%%
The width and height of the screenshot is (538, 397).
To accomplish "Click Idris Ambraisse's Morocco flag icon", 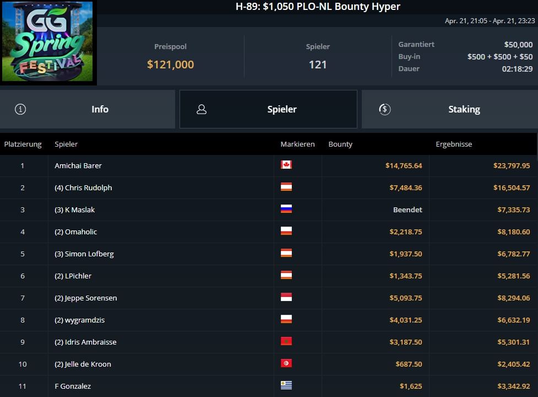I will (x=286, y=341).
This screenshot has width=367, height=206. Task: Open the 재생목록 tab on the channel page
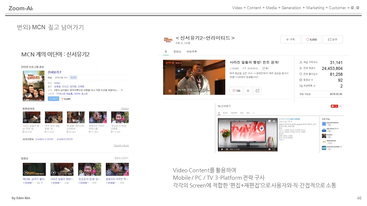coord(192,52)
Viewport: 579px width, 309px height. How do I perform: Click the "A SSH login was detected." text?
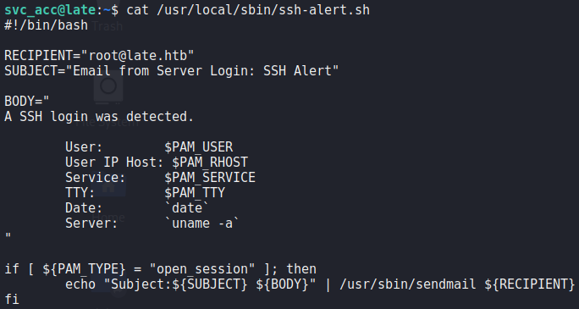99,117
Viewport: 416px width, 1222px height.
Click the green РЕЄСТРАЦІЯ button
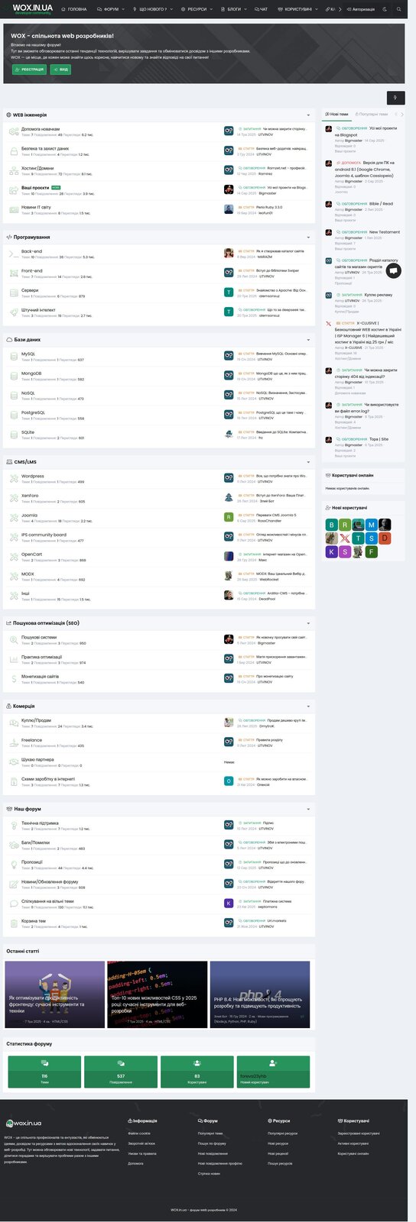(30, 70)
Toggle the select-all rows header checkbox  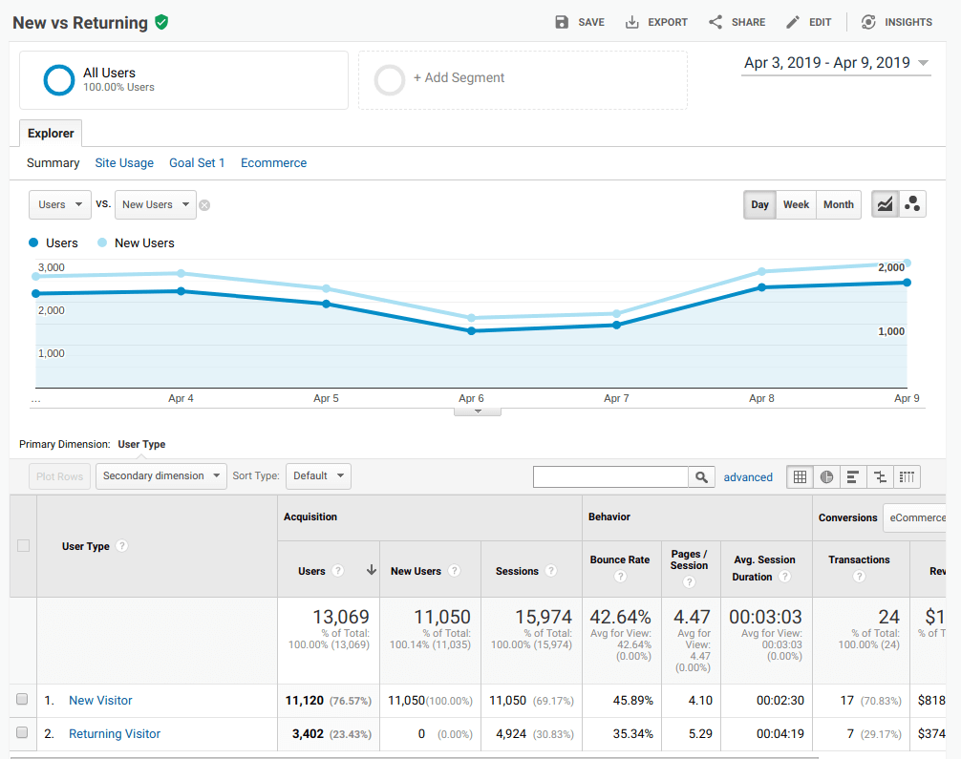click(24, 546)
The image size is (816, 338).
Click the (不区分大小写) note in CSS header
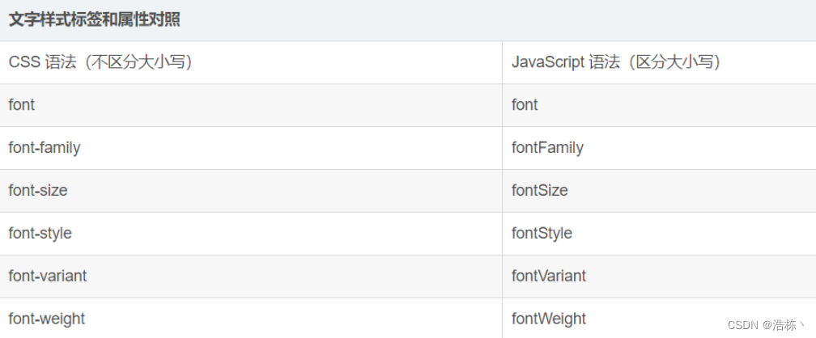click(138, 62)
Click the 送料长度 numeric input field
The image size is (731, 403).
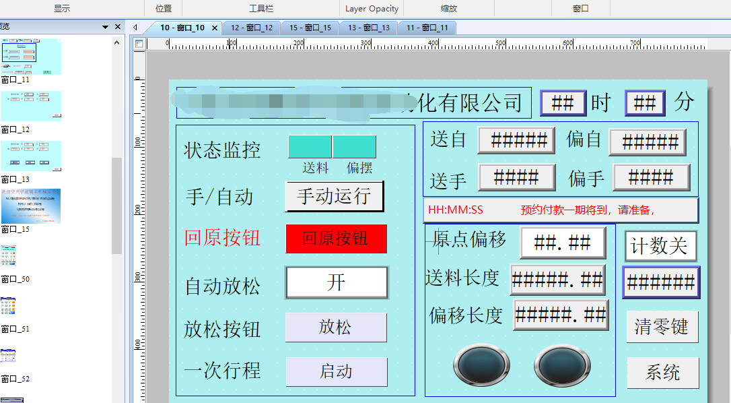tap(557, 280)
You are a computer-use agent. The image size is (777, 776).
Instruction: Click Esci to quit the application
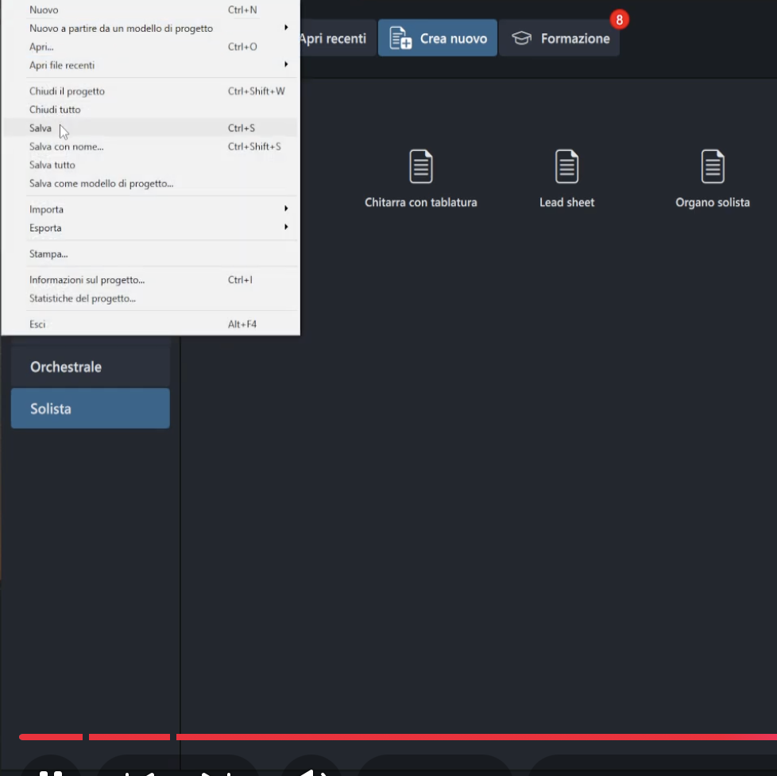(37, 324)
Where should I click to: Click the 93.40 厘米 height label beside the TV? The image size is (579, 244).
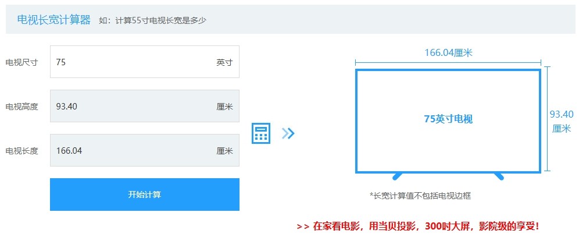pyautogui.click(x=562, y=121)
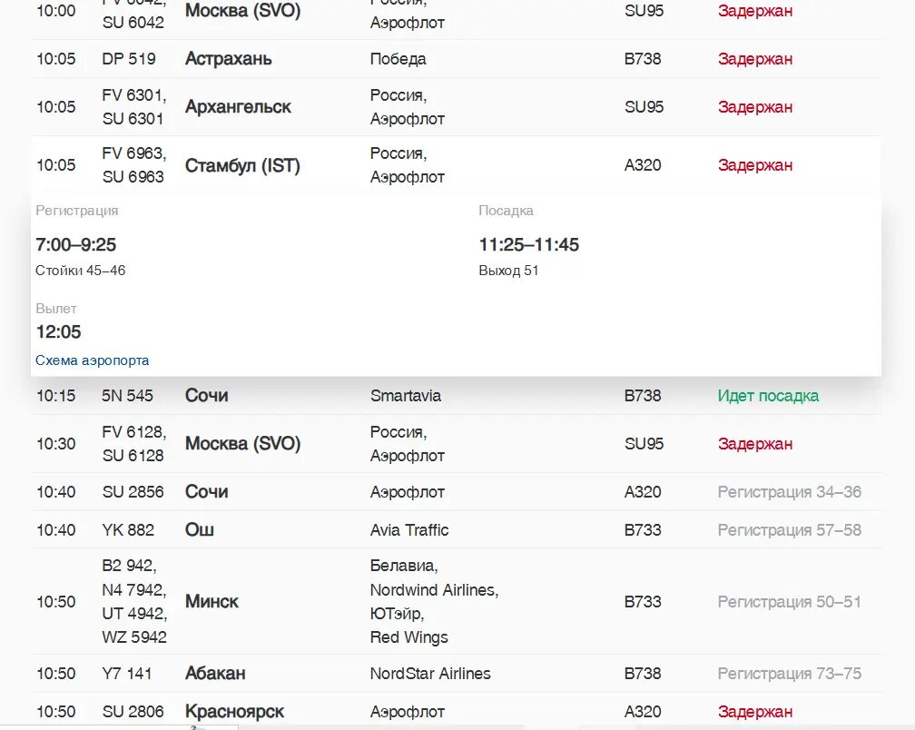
%%
%%
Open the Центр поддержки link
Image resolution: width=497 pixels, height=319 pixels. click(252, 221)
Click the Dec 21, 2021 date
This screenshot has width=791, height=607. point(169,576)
%%
%%
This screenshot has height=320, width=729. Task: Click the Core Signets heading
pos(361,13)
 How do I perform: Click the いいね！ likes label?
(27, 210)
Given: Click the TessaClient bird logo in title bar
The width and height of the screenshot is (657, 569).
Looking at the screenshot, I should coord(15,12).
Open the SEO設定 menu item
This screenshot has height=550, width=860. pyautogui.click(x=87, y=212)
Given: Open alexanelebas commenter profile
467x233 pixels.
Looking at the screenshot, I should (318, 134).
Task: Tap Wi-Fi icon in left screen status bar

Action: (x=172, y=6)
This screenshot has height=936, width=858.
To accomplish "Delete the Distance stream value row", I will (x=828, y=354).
%%
*Work item*. Which lines above include the word "Given"? Show each one.

*Response to this exercise*.
Given: Click the TessaClient bird logo in title bar
Given: Open alexanelebas commenter profile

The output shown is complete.